▶ **WHAT YOU WILL DO**
Lay out the records as a numbered list, omitting blank lines, covering only the lines from the one containing "The height and width of the screenshot is (665, 1080)." through the one containing "will (309, 263).", both included.

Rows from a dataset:

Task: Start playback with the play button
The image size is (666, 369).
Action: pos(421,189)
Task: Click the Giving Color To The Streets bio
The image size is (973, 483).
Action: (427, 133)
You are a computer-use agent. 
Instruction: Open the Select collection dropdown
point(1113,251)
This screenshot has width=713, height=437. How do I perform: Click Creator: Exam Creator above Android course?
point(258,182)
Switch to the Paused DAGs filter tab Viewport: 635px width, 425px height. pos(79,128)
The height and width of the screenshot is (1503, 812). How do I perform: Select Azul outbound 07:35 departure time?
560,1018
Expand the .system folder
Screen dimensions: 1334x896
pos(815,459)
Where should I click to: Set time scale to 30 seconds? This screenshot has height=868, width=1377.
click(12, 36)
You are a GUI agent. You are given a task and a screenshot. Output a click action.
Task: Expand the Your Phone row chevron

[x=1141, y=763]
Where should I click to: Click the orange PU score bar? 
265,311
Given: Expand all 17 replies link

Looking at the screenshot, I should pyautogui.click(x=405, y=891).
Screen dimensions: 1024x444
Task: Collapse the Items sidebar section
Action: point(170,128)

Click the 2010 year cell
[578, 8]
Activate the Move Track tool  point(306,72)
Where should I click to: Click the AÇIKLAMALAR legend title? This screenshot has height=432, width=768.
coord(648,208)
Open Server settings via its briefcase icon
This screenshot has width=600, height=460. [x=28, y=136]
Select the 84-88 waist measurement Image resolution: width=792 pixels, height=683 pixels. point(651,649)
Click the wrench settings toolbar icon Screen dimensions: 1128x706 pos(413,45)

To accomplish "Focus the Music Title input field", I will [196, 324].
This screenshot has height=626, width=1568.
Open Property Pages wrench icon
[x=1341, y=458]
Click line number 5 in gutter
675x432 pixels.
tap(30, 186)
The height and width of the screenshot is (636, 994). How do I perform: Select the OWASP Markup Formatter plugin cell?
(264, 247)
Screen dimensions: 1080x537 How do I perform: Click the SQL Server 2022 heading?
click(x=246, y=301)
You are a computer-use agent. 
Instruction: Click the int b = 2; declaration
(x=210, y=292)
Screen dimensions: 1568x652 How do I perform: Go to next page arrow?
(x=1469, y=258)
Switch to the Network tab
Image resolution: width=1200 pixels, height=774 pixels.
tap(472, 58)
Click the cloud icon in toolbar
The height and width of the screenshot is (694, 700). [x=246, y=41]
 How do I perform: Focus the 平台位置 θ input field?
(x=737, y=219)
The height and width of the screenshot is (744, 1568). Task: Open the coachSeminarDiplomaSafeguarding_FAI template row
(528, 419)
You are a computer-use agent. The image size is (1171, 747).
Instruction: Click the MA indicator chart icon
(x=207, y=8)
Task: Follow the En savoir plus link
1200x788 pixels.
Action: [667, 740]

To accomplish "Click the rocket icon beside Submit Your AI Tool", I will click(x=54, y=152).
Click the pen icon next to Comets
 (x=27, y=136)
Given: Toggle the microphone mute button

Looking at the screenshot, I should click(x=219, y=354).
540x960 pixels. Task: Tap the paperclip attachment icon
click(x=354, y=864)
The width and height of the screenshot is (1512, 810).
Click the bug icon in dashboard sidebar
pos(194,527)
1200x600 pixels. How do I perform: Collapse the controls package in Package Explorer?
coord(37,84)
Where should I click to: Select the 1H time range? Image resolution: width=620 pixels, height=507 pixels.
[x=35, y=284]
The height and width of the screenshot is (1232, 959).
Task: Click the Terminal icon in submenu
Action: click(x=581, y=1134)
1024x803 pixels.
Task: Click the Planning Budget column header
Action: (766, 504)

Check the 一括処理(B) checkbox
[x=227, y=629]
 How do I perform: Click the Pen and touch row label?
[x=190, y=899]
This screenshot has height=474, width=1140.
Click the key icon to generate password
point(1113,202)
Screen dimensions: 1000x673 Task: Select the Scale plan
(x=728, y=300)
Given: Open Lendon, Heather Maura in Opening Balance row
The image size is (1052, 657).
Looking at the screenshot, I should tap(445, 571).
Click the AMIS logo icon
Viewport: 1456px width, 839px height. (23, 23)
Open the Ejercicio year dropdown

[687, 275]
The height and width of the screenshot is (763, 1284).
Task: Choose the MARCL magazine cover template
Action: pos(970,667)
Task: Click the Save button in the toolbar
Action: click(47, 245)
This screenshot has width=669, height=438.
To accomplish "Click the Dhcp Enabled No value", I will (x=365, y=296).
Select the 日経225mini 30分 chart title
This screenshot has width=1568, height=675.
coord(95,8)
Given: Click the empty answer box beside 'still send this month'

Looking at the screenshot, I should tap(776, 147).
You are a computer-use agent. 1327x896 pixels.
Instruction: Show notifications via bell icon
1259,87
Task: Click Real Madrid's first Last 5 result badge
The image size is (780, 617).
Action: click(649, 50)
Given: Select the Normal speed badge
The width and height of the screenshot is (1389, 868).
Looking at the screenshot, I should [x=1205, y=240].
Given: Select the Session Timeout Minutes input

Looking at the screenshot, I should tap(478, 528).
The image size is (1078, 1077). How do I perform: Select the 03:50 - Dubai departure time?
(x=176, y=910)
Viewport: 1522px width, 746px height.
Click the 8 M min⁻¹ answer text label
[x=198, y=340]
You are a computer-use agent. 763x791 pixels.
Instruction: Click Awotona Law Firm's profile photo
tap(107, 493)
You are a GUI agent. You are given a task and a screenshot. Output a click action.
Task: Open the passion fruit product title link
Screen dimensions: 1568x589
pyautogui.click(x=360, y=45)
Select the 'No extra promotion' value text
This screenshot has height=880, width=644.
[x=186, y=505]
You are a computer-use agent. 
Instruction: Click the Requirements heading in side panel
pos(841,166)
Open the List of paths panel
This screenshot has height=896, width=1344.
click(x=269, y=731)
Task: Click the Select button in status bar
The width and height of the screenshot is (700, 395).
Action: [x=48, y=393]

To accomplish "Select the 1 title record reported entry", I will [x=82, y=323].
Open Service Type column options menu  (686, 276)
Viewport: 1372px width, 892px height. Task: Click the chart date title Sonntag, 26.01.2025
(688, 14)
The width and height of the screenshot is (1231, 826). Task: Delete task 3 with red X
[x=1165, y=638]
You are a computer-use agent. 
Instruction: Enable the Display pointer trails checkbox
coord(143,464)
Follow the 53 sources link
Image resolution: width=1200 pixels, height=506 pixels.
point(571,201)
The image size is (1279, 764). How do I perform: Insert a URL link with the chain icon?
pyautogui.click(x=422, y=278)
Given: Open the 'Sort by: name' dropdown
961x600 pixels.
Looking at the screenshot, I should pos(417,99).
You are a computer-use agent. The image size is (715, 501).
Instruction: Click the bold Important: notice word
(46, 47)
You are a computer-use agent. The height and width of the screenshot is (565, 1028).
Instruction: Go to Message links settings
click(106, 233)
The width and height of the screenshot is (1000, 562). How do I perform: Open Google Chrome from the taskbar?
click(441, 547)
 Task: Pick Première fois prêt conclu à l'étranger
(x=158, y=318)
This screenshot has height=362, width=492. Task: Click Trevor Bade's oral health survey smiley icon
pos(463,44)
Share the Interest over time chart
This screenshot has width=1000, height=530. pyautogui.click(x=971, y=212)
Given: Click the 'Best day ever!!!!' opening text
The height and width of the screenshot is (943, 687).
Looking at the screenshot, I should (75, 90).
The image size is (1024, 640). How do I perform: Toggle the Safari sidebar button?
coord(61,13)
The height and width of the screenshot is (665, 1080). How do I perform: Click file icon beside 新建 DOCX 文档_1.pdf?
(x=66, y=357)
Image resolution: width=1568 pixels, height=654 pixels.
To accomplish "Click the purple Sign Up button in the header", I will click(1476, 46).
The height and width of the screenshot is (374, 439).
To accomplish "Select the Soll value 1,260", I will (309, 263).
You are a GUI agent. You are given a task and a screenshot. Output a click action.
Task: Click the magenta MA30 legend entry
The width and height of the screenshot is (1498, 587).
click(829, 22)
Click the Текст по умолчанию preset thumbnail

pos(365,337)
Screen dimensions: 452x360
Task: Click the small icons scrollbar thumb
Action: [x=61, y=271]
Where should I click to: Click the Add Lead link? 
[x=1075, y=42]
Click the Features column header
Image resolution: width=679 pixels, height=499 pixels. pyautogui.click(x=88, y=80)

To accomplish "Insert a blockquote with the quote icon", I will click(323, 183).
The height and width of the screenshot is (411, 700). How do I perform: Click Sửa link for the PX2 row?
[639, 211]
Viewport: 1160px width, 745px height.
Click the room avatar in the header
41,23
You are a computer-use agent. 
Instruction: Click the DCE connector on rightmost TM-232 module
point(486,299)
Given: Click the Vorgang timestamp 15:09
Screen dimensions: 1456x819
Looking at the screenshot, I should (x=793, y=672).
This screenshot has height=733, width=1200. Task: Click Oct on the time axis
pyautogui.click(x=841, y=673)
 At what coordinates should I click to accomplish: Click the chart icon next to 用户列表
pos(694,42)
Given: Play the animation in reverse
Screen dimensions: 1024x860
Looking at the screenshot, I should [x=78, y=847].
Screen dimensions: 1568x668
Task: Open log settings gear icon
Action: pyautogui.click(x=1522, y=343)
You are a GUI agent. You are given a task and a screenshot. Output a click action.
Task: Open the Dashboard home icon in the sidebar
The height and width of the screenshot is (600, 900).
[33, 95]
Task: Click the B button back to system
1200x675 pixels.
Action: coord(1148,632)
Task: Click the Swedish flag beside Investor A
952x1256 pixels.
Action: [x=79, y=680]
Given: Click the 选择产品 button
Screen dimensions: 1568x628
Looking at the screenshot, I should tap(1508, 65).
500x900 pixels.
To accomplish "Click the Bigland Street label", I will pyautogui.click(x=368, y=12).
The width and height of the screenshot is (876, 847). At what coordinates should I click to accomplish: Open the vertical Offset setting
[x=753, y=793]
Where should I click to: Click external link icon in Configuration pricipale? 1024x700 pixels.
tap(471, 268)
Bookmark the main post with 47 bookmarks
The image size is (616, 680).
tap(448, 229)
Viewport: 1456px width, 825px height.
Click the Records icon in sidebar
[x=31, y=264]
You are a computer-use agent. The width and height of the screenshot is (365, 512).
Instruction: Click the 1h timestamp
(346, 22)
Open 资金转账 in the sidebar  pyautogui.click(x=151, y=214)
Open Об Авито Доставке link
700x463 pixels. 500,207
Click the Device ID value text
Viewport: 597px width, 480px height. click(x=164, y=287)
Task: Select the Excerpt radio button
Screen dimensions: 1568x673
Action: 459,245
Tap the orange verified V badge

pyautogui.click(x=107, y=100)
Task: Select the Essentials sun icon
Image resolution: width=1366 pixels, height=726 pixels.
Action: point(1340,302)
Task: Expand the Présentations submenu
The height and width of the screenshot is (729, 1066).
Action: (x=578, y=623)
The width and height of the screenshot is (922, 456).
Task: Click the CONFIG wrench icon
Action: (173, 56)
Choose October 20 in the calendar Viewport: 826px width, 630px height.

▶ **CORRECT RESULT**
1. The height and width of the screenshot is (665, 1080). How do I perform: Click file icon beside 新建 DOCX 文档_1.pdf?
2. (x=66, y=357)
3. Image resolution: width=1568 pixels, height=654 pixels.
4. To accomplish "Click the purple Sign Up button in the header", I will click(1476, 46).
5. The height and width of the screenshot is (374, 439).
6. To accomplish "Select the Soll value 1,260", I will (309, 263).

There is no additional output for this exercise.